Ha - Take that, Amerikaner pigdogs! What do you mean, they didn't notice?
The boffins in question are our old friends at DARPA, the US military asylum for mad scientists, who see further into the future of warfare by standing on the shoulders of giants - if necessary, immense robot colossi or genetically engineered titanoid abominations of their own manufacture. In this case, however, they seem to be following a more conventional Isaac Newton-style policy of basing their work on that of great past practitioners in their field.
Very few groups have been more illustrious in the field of mad futuristic weapons than the Nazi rocketeers of World War II, and thus it is no surprise to find DARPA making a new push to resurrect one of their notions: that of the Boost-Glide extra-atmospheric suborbital weapons platform.
German boffins of the 1940s developed detailed plans (pdf) for a so-called Silbervogel ("Silver Bird") rocket bomber which would have soared high into space and then travelled many thousands of miles by skipping like a flung stone on water around the top of the atmosphere. It was thought by its designers that the amazing machine might be able to circumnavigate the globe like this, dropping off a bomb en route as it sailed above America; or at any rate make a landing in Japanese-held territory after such a raid. These abilities led to it being dubbed the "antipodal bomber" in some circles.
The Silbervogel plan was considered as part of Nazi aspirations to mount strikes against the USA - the so called "Amerika Bomber" project - but never actually flew. However the plans caused a good deal of activity by the rival superpowers after the war: perhaps most famously the X-20 Dyna-Soar project in the US, which would have used a Silbervogel-esque flight profile for global strike or surveillance missions.
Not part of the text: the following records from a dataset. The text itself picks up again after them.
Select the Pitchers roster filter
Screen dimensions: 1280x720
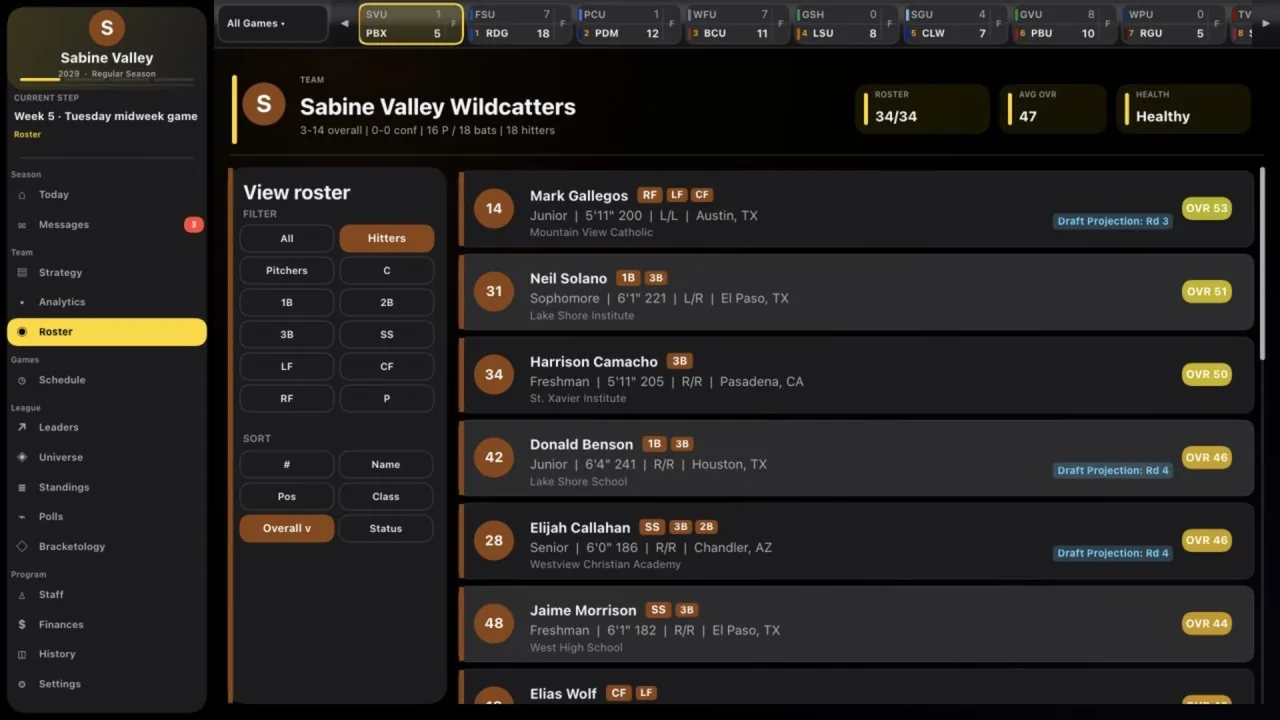coord(287,270)
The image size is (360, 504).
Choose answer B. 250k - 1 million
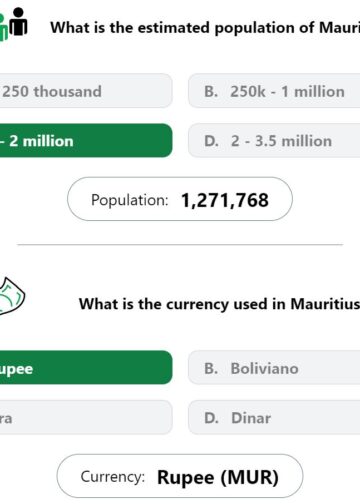pos(274,91)
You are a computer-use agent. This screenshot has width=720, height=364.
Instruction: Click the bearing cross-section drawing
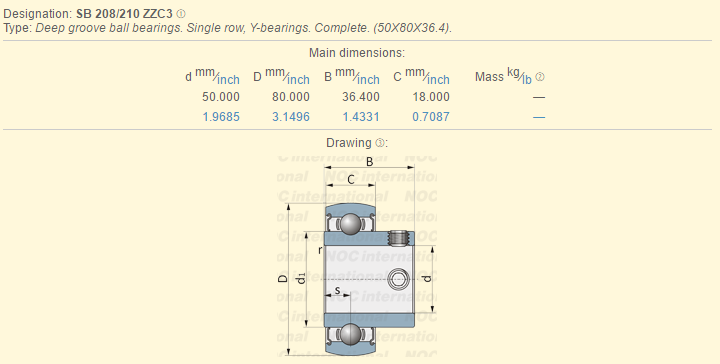357,256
The X-20 would have launched vertically atop a conventional throwaway rocket; its Nazi predecessor was to be fired into the air by a powerful rocket catapult/sled affair running on rails.
In the event the X-20 didn't get off the ground either, but a rather less well-known Boost/Glide platform eventually did, namely the unmanned Boost Glide Re-entry Vehicle test of 1968. The BGRV lifted into space from Vandenberg airforce base in California atop an Atlas F missile rocket and re-entered over the Pacific, eventually splashing down in the vicinity of Wake Island some 3,000 miles away.